I’ m coming to Shanghai at a speed of 432 km/h. It’s a speed of Maglev (the first train derived from magnetic levitation). Pressed into the comfortable chair I physically feel the key modern Chinese word- fast! Extremely fast!
It takes 5 days to construct a 15-storey building and a month to build a futuristic traffic intersection. What a person can catch it up?
A young one! Teens on funky rollerblades, students, lookers in kawaii hats - these are the people who "make the city”. They’re still teasing the Great business dragon & staying aside from offices. What is so appealing in shopping to them?
Shanghai – is one huge mall. There’re 8 sight-stops on a tourist bus route around the city.

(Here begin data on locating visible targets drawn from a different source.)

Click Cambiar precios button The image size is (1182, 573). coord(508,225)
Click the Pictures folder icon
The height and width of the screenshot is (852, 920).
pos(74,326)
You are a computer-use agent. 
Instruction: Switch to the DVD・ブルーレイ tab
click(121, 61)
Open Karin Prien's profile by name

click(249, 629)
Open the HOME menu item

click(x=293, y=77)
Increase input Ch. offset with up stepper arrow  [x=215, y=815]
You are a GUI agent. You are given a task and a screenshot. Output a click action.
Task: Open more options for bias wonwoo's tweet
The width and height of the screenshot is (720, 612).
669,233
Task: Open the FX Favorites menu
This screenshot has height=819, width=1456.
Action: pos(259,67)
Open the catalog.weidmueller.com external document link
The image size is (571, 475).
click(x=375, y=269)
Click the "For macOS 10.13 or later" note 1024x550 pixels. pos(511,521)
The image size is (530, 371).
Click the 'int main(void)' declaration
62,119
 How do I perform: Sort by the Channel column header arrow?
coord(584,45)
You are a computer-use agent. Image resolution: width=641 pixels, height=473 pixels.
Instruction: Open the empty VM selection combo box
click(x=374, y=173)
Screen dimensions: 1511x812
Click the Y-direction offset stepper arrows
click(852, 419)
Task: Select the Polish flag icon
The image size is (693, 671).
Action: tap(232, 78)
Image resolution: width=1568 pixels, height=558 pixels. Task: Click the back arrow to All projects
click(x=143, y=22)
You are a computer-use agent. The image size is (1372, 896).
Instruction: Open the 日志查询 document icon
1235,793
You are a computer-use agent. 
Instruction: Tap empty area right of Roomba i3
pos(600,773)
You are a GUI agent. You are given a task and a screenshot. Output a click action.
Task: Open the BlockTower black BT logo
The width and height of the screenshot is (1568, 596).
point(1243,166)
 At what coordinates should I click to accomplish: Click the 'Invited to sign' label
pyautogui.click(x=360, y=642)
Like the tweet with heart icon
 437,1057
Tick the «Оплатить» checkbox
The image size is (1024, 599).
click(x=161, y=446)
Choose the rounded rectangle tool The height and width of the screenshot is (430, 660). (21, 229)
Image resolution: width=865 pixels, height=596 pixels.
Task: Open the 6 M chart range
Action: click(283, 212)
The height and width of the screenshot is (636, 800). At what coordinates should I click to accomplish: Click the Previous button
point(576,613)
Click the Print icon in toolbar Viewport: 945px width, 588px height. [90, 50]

All the time between the stops a guide tells us about shops we’re passing by: "Look to the right- there’s a Garden of Joy and right after you can see an 8-storey mall where all the luxury brands are represented”.
A giant plasma with Audi commercials reflects the Gade Buddha Temple. Surprisingly, you can see a group of teenagers inside the temple. They’ve come to pray with friends: three girls are throwing coins on the cooper altar; two boys are fuming incenses & winking to the girls.
"Noodles” & "Dumplings” & Sturbucks & MacDonald’s, these are the places recently haunted by young Chinese. This inevitably is changing they way they look. Clothes shops are shifting from east sizes to European medium.
But obviously overweight is the only health trouble that can bother Chinese in future. It’s a rare case to see a smoker on the street. They hardly ever drink. And yet, they are all big fans of KTV, special karaoke, when people not only sing, but dance as well. The central KTVs are overcrowded all week around. It’s not only an entertainment but also a dating place.
Love and youth always go side by side. It’s always St Valentine’s Day on the main Shanghai promenade Nanjing Road. Chinese couples meet here & greet each other with a European "hello-kisses”. Next to Nanjing there is People Square, where parents arrange their children personal life. Welcome to the Brides’ market! The assortment is on the ads, stuck to the trees: "some family would be happy to arrange their daughter”. Her educational background, horoscope & genealogy are below. You can see the detail on her personal website.
There’re no Facebook, Youtube or Twitter. But all of them have their domestic analogues. Chinese totally prefer their local Baydoo to Google. They are proud of their country & at the same time absorb everything new, adopting it to habitual scopes. In Shanghai only can you find a 6-floor Barbie store. A step out of the pink world & you are in the store hall, where a traditional music concert is taking place. Hundreds of teens are shaking their brand plastic bags in the rhythm of some Chinese "Vo pole berezka”.
On my flight back from Shanghai I read the book titled "When a billion Chinese jump”. My neighbor, a student from Beijing giggled: "Just imagine what willhappen if a billion Chinese say "”WOW!”